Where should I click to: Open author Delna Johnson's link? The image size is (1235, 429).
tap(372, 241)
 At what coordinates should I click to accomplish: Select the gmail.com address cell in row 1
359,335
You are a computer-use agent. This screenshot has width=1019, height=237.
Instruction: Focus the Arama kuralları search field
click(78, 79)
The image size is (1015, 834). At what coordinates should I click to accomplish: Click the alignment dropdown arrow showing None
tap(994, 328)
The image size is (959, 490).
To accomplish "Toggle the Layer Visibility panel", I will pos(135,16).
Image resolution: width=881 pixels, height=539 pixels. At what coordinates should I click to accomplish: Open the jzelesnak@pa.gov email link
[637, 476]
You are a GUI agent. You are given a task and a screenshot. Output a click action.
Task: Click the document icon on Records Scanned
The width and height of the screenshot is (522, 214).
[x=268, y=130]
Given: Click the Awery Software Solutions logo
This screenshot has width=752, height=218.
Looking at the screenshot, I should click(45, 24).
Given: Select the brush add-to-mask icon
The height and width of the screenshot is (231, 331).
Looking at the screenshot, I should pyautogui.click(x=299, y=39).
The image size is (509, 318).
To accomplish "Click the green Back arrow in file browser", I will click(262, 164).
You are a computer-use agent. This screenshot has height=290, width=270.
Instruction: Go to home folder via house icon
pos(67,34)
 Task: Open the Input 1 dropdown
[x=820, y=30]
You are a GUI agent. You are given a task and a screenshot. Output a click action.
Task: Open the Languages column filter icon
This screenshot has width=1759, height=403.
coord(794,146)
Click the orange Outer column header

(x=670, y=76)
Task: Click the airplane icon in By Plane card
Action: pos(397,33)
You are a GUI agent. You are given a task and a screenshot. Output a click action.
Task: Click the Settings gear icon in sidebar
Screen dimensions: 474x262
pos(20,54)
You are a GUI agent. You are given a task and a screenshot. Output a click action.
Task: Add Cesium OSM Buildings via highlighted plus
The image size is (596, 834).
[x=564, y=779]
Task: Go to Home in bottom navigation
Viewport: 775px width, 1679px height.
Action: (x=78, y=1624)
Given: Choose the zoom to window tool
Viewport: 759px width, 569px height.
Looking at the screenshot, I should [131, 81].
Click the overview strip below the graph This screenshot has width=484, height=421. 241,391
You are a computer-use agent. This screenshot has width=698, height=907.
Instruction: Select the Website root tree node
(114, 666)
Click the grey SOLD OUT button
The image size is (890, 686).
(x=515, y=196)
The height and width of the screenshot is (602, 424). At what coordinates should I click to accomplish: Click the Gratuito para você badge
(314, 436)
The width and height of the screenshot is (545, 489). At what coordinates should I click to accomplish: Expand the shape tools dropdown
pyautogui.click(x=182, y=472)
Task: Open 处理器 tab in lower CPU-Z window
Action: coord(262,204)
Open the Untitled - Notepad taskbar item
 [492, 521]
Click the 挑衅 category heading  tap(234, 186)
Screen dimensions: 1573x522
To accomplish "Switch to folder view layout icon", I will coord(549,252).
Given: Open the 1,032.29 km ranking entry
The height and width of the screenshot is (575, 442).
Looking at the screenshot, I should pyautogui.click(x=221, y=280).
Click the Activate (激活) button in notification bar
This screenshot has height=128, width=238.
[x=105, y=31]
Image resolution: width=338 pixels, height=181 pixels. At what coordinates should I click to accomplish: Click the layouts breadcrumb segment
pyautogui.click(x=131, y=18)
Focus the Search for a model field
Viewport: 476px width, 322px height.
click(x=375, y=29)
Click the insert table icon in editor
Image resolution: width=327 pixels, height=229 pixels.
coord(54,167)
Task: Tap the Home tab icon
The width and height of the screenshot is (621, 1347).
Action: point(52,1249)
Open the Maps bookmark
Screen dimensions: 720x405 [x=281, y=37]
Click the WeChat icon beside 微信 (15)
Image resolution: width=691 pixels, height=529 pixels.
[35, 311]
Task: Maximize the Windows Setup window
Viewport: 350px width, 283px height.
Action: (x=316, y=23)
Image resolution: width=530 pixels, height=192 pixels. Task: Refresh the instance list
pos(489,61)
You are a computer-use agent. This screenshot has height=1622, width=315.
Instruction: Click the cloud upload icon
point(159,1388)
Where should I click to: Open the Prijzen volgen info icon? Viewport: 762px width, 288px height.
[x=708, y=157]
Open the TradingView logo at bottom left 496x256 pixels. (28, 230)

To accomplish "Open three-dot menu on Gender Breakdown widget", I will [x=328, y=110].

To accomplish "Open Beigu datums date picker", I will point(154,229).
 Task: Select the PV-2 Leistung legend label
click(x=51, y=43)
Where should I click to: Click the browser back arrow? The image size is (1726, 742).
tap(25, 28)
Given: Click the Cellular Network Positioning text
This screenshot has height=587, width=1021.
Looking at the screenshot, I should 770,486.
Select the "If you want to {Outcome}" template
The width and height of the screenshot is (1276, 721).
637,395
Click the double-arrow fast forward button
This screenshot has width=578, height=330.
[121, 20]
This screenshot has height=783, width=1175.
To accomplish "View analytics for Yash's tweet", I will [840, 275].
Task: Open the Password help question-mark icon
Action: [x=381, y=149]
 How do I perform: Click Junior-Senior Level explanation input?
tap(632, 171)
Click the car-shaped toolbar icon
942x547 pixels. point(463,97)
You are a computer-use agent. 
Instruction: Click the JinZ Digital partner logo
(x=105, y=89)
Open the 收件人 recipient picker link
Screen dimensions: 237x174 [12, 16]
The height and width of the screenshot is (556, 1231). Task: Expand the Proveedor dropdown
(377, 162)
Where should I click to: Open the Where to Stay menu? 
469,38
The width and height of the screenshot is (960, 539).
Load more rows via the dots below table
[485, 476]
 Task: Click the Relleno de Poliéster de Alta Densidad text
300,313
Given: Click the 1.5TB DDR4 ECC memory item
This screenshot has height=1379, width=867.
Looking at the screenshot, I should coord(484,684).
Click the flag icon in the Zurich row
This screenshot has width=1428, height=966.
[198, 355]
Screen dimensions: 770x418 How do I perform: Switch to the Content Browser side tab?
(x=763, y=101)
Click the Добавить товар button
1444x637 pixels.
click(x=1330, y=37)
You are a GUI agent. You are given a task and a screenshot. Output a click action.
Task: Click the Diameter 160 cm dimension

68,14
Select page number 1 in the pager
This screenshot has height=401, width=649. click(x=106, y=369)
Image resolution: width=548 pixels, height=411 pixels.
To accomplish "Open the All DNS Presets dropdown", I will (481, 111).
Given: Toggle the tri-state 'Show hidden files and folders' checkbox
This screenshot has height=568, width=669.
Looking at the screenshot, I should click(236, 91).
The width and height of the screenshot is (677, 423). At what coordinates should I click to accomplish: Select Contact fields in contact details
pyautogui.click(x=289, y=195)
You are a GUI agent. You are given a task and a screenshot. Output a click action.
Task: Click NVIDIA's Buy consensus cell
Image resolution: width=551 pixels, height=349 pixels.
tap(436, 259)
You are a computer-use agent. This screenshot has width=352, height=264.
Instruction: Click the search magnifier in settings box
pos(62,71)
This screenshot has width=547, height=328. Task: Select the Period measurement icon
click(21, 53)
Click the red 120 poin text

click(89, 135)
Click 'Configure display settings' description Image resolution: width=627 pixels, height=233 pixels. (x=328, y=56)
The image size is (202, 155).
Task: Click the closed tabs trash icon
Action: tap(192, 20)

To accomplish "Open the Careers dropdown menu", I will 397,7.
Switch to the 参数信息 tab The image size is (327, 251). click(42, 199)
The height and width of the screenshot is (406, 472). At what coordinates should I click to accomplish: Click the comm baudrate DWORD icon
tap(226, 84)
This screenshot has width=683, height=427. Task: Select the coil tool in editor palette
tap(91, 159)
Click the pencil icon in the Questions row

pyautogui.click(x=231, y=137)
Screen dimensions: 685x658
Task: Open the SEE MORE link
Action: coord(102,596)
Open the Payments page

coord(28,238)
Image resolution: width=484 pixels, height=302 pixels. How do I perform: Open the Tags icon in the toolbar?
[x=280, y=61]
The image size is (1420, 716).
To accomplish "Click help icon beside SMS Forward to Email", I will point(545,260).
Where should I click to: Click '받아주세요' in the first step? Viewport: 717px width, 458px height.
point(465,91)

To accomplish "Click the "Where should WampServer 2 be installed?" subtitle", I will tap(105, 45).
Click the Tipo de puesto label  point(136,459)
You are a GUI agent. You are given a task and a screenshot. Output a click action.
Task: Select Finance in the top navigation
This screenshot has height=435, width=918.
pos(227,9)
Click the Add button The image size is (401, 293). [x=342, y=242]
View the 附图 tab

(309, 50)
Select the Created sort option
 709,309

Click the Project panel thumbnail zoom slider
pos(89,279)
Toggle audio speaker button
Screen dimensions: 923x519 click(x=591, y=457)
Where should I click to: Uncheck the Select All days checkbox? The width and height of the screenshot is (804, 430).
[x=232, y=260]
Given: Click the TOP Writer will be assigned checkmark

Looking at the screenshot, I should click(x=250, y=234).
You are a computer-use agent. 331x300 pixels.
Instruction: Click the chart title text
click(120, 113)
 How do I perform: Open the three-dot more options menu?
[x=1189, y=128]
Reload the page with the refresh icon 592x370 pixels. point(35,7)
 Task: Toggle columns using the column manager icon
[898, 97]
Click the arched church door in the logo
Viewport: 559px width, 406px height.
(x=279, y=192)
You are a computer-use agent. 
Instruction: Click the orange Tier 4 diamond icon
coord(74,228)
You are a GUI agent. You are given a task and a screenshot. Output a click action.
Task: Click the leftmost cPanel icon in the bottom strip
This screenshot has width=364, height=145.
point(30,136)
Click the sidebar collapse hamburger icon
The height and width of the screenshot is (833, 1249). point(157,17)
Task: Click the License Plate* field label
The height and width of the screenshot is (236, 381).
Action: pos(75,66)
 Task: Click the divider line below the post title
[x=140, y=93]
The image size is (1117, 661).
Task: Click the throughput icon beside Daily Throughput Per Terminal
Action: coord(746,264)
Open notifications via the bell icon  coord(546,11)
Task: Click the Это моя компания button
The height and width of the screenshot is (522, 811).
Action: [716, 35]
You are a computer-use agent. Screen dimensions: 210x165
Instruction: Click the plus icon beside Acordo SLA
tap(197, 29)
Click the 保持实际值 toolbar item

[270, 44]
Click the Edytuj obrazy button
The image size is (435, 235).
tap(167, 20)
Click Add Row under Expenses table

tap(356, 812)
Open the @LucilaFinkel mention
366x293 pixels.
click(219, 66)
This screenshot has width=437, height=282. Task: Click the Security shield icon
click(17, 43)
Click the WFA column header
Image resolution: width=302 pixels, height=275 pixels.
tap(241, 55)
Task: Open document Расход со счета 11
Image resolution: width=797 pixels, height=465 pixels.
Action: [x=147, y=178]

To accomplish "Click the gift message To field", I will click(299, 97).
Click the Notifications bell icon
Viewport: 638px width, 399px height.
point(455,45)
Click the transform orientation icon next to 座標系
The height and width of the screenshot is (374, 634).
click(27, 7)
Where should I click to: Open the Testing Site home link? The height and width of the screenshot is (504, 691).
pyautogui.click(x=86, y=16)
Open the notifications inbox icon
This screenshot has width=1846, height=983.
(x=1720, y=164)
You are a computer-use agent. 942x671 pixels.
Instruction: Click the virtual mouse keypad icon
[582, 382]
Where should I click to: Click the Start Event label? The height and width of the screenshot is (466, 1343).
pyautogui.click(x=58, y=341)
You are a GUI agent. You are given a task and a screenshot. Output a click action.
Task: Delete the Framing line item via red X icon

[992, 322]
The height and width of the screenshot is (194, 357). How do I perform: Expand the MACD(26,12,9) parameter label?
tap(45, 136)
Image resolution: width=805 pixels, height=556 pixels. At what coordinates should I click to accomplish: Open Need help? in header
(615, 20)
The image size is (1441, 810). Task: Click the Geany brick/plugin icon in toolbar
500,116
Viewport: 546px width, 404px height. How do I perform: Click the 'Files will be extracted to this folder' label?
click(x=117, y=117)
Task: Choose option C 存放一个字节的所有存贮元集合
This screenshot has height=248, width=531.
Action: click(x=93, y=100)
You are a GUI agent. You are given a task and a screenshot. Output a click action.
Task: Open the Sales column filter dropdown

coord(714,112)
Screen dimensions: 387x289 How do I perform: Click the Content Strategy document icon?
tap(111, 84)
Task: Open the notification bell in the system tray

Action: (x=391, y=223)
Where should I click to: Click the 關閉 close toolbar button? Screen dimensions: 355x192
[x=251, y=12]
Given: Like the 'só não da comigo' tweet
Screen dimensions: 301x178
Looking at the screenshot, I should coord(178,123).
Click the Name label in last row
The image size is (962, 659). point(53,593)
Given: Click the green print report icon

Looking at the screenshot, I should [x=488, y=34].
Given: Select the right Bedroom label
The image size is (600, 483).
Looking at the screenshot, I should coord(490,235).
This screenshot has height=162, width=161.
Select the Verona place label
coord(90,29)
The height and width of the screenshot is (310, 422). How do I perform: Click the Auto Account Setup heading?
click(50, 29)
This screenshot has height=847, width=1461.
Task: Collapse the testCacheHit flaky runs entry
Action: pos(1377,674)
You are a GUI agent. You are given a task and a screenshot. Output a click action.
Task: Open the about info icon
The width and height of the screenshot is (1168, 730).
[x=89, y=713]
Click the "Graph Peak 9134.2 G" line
####
(Task to carry out) Your answer should be the lines of the records that include the word "strip".

(Answer for the task)
Click the overview strip below the graph This screenshot has width=484, height=421. 241,391
Task: Click the leftmost cPanel icon in the bottom strip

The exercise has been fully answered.